▸ Exercise objective:
Leaving out all pictures, write down exactly the lines from the one containing "Click the 10:07 EDT timestamp text" through the last line of the material.

▸ Dataset extract:

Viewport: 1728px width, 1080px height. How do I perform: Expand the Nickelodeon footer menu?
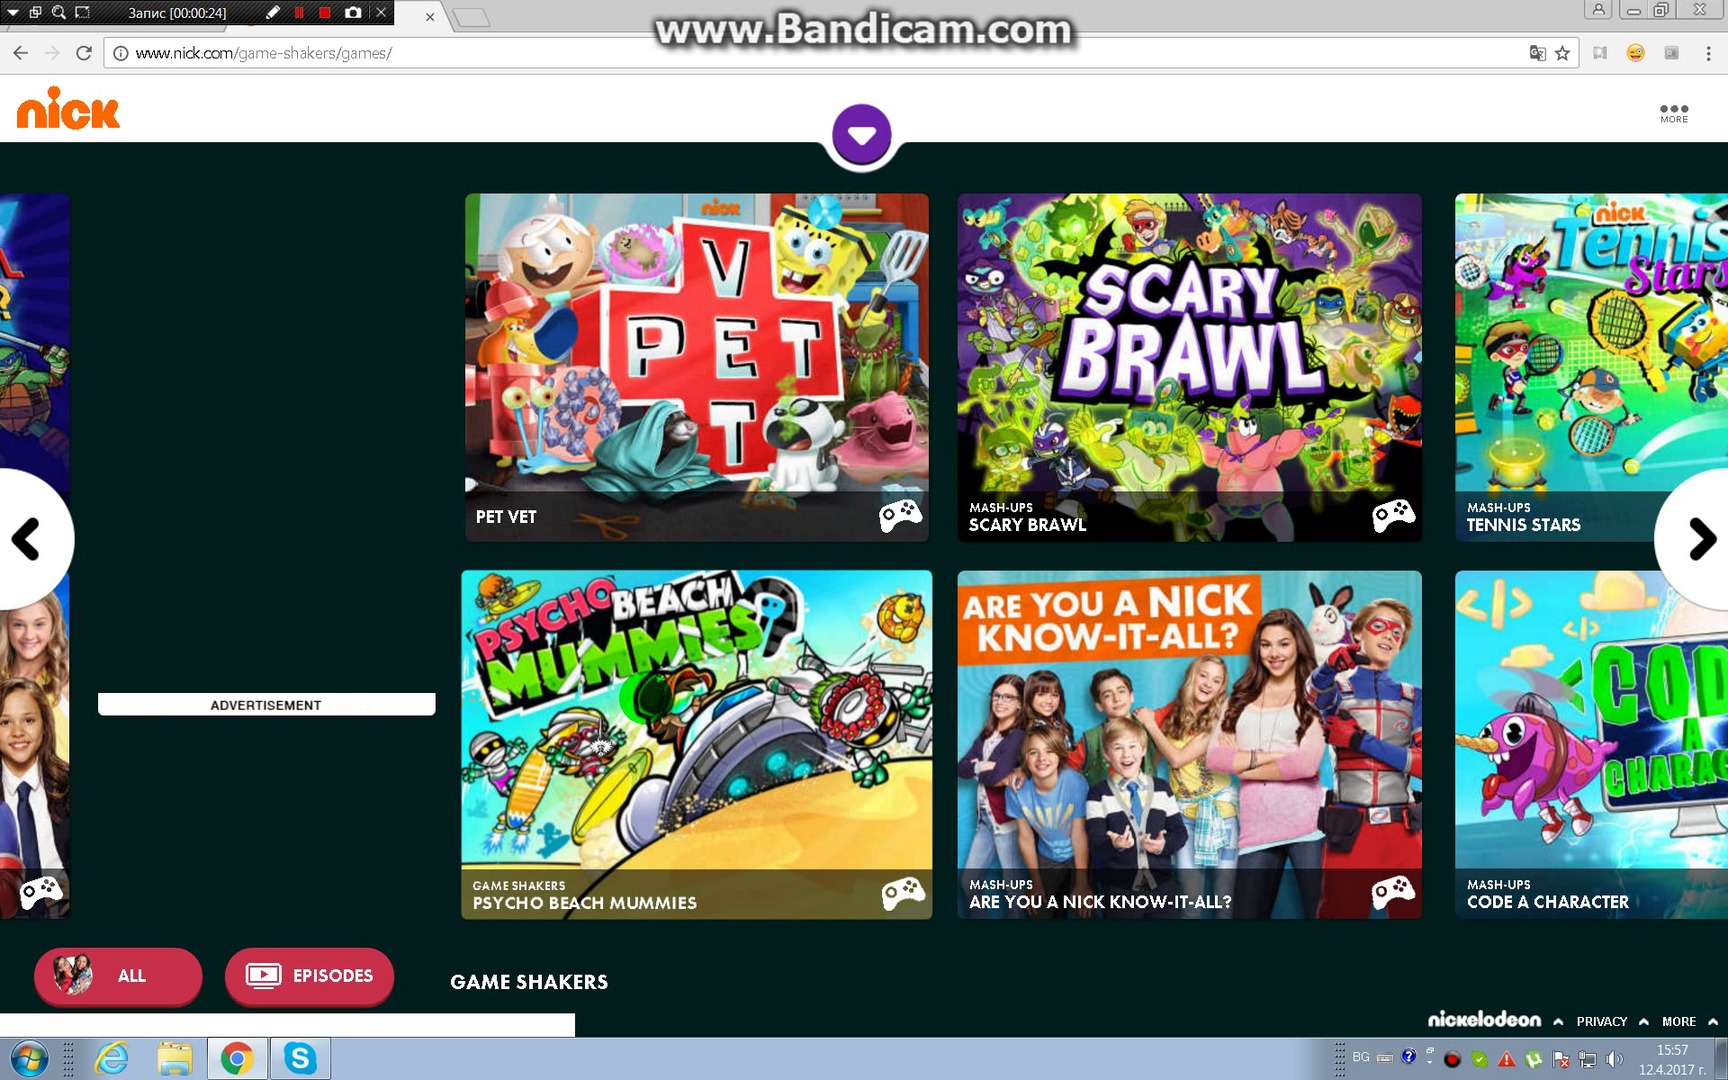1494,1020
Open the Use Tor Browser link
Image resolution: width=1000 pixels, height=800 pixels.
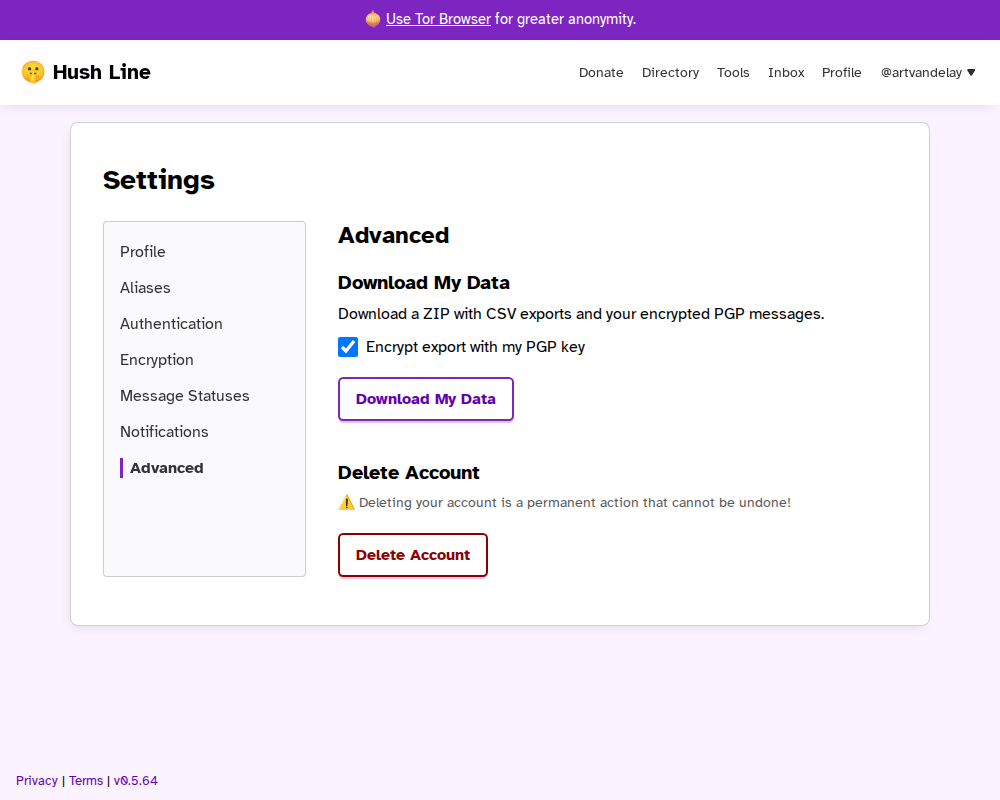click(x=438, y=19)
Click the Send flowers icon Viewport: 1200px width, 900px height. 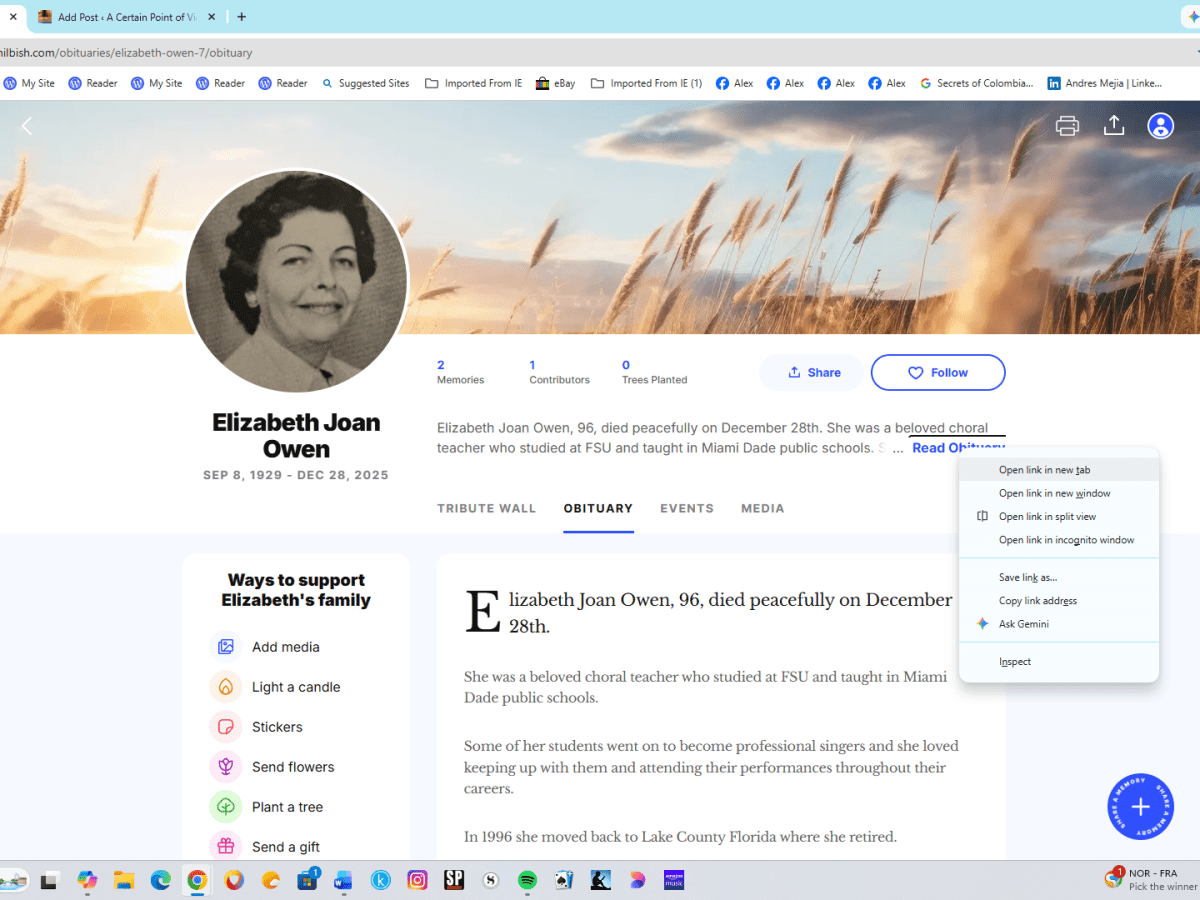pos(226,767)
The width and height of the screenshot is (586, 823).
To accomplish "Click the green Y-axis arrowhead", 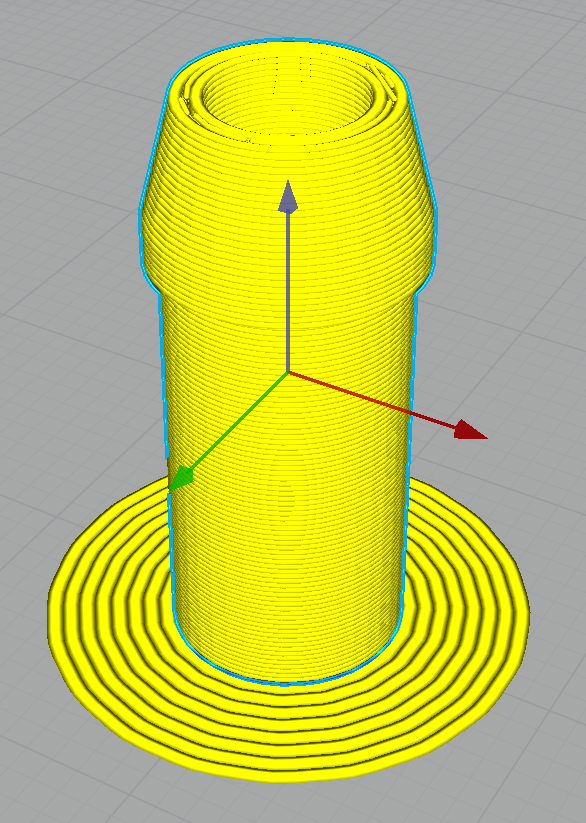I will pyautogui.click(x=181, y=479).
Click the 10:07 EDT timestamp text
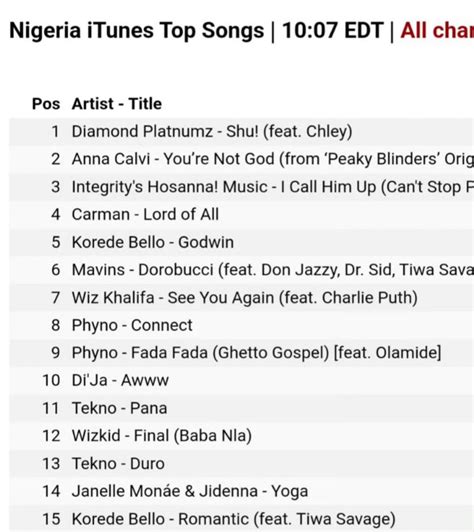This screenshot has height=532, width=474. [x=333, y=31]
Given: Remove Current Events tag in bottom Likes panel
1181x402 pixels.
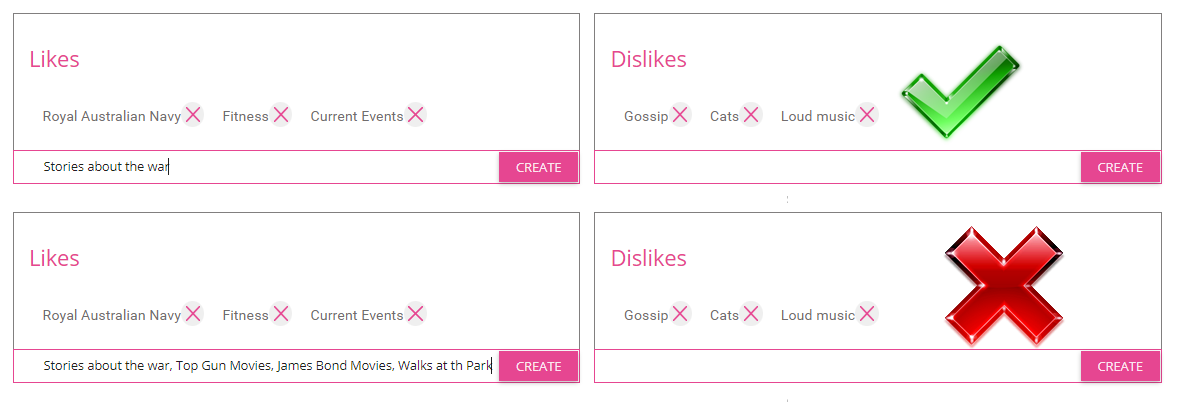Looking at the screenshot, I should [x=415, y=313].
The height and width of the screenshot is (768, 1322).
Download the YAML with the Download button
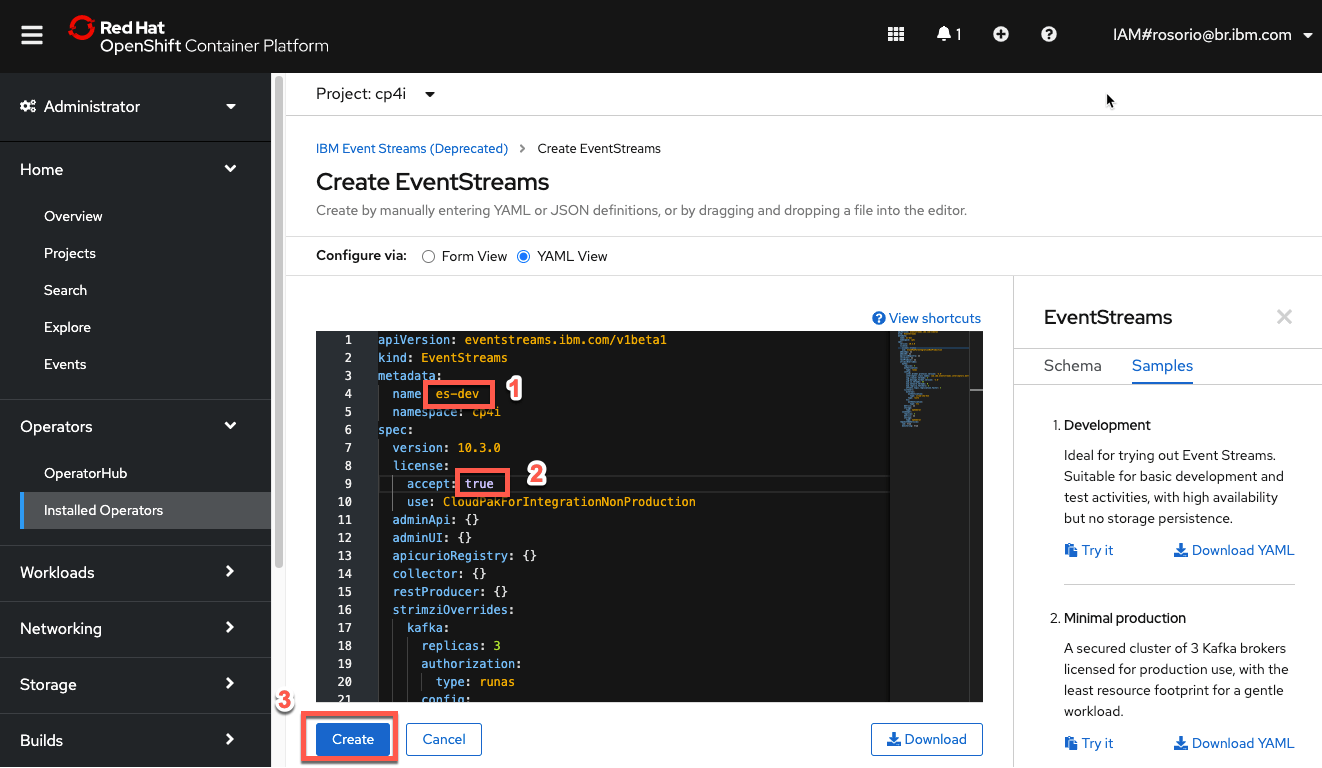click(x=926, y=739)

▸ Your response:
Click the 10:07 EDT timestamp text
This screenshot has height=532, width=474. [x=333, y=31]
Given: Remove Current Events tag in bottom Likes panel
1181x402 pixels.
Looking at the screenshot, I should [x=415, y=313].
The height and width of the screenshot is (768, 1322).
Download the YAML with the Download button
click(x=926, y=739)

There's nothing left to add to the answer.